Another Greenpeace Stunt Falls Flat
Greenpeace is once again using a half-baked ploy to mislead the public and entice credulous reporters into providing it with free publicity. In a carbon copy of previous failed efforts, the group has released a manufactured list that purports to rank various canned tuna brands. But the list gets basic facts flat wrong, and relies on an utterly unverifiable and subjective methodology that is concealed from the public.
Facts & Figures or Vague Generalities
How many companies participated in the survey? Greenpeace doesn’t say. How was information compiled for companies that declined to participate, and from which sources? Greenpeace is silent. What were the specific criteria used in the ranking, and what percentage of the score did each comprise? Greenpeace offers only vague generalities.

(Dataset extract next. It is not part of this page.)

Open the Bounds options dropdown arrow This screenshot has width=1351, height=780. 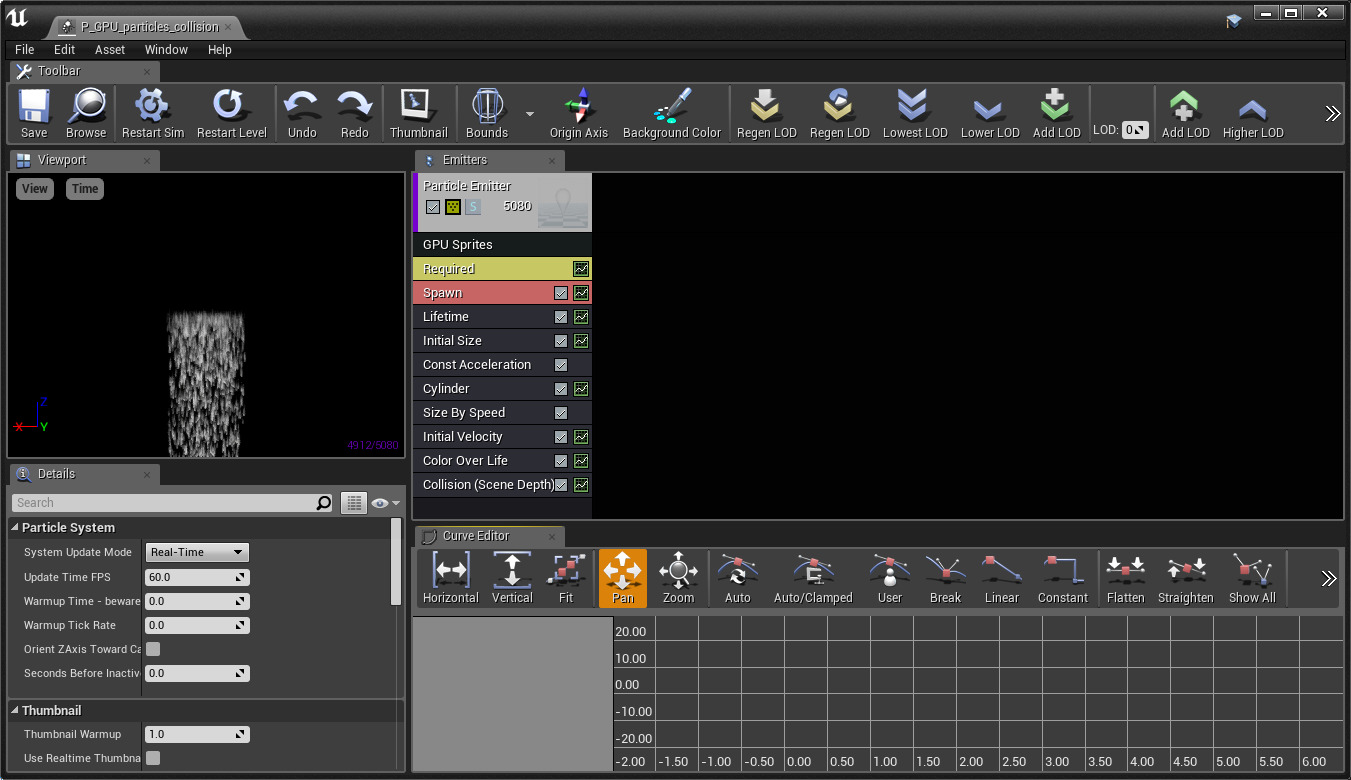tap(530, 114)
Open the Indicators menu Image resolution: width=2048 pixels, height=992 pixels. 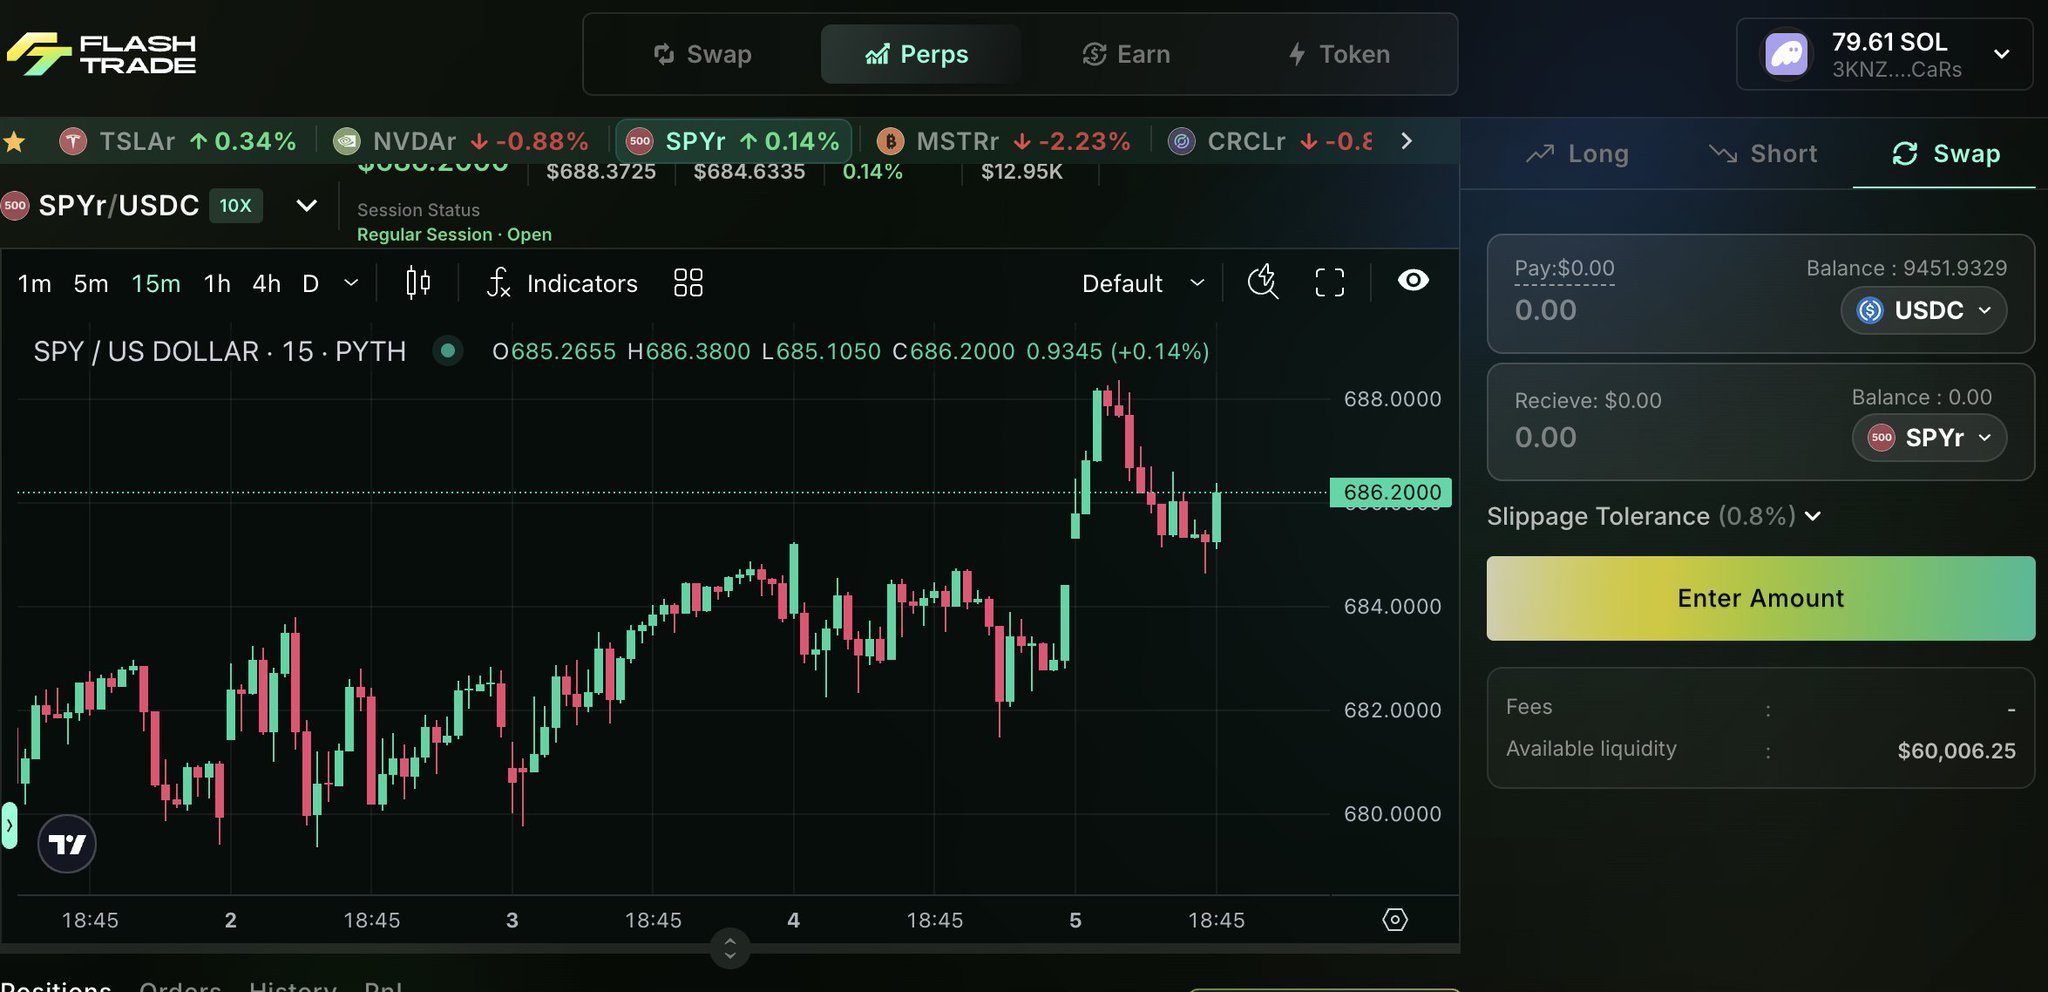click(x=562, y=283)
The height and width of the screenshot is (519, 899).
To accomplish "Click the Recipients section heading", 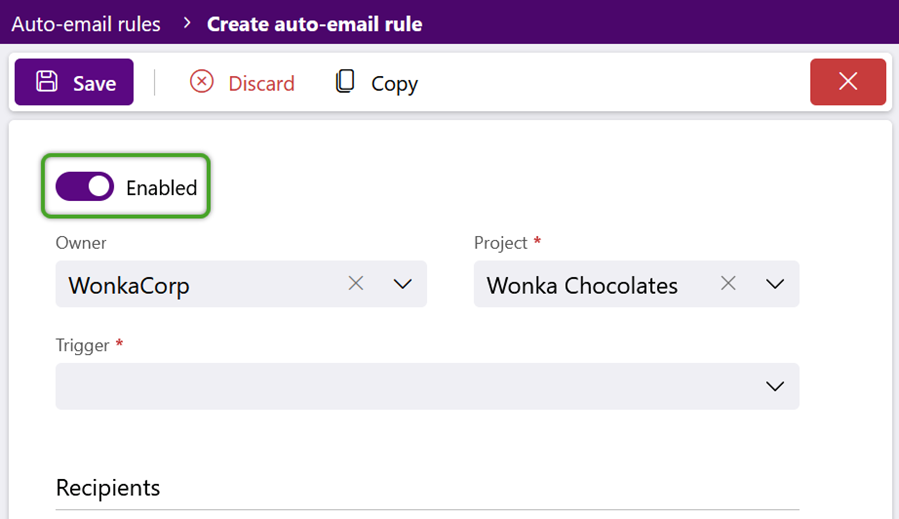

What we do know is that Greenpeace gets many of the empirical specifics wrong. To cite just one of the more glaring examples, they deceptively rely on a paper—written by their own oceans campaign director—to call out major US tuna brands for the practice of transshipment. But that sole source is at odds with the conclusions of the International Seafood Sustainability Foundation (ISSF), a globally recognized consortium of scientists and fisheries experts. ISSF made transshipments a priority, and member companies agreed to comply with ISSF conservation measure 4.4a on transshipments back in 2011, agreeing not to work with purse seine vessels engaging in transshipments at sea, with minimal exceptions. In their most recent audit, ISSF concluded that 25 of 25 companies were fully compliant with the measure.
A Seat At The Big Kids Table
Greenpeace might know this if they accepted the now 2,000-day-old standing invitation to participate in grownup conversations about tuna fisheries and sustainability with ISSF. Or if they simply did their research.
More Harm Than Good
Also ignored in the baseless ranking is the mounting evidence that groups like Greenpeace are themselves a threat to seafood sustainability. For years, they claimed that FADs (Fish Aggregating Devices) were bad for the environment. Yet recent studies show the opposite – that using Greenpeace’s preferred fishing methods leads to higher carbon emissions. Yet instead of taking a hard look in the mirror, Greenpeace is recycling the same tired and discredited attacks it has peddled for years.
And to what end? Fundraising, for one, as is Greenpeace’s compulsive habit. And this time they’re soliciting not just money, but personal data, for unspecified future use.
In the midst of turnover and turmoil among senior leadership, a cascade of international incidents on multiple continents, and an active racketeering lawsuit, Greenpeace is understandably looking to redirect the public’s attention from itself with another pseudo-scientific “report.” But early indications suggest that the trend of diminishing returns for the group’s fact-free stunts is continuing. The public is getting wise to Greenpeace’s playbook, and the press would do well to follow suit.